- Data listing:
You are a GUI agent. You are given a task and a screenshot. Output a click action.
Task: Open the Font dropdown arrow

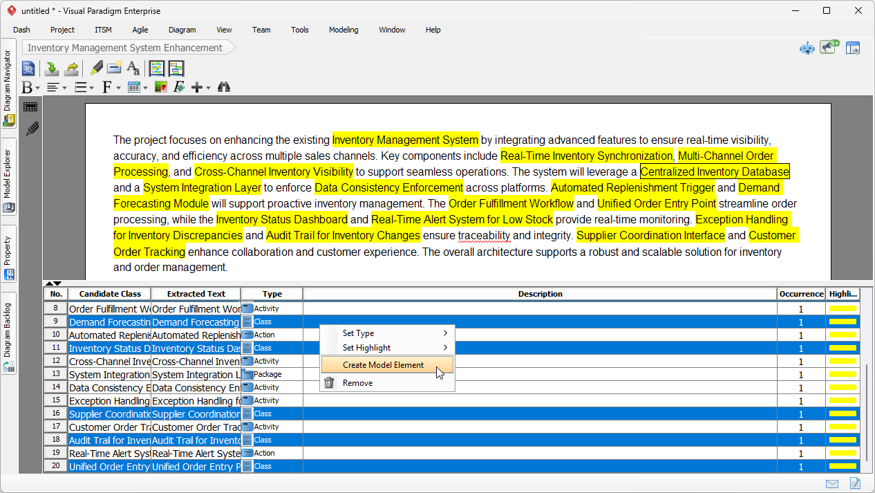point(117,87)
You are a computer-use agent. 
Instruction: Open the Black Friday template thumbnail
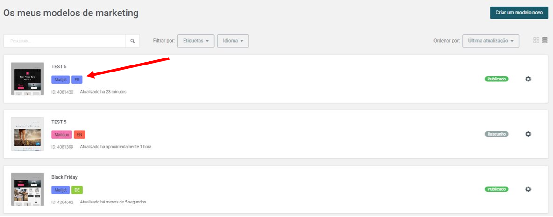click(28, 189)
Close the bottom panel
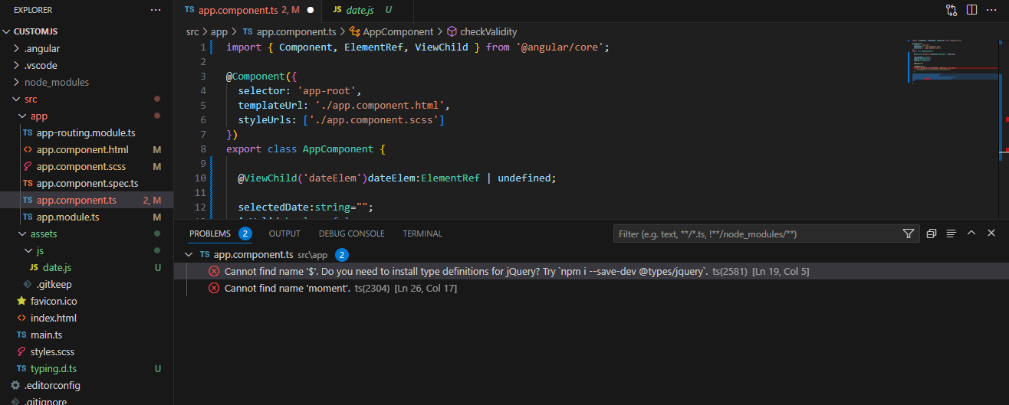Viewport: 1009px width, 405px height. 991,234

- Aim of the exercise:
Quote the records in full and exactly; skip any image.

- Solution to this exercise:
You are a GUI agent. You are given a task and a screenshot. Output a click action.
Task: Open the Font dropdown arrow

point(117,87)
You are a computer-use agent. 
Instruction: Open the Black Friday template thumbnail
click(28, 189)
Close the bottom panel
Viewport: 1009px width, 405px height. 991,234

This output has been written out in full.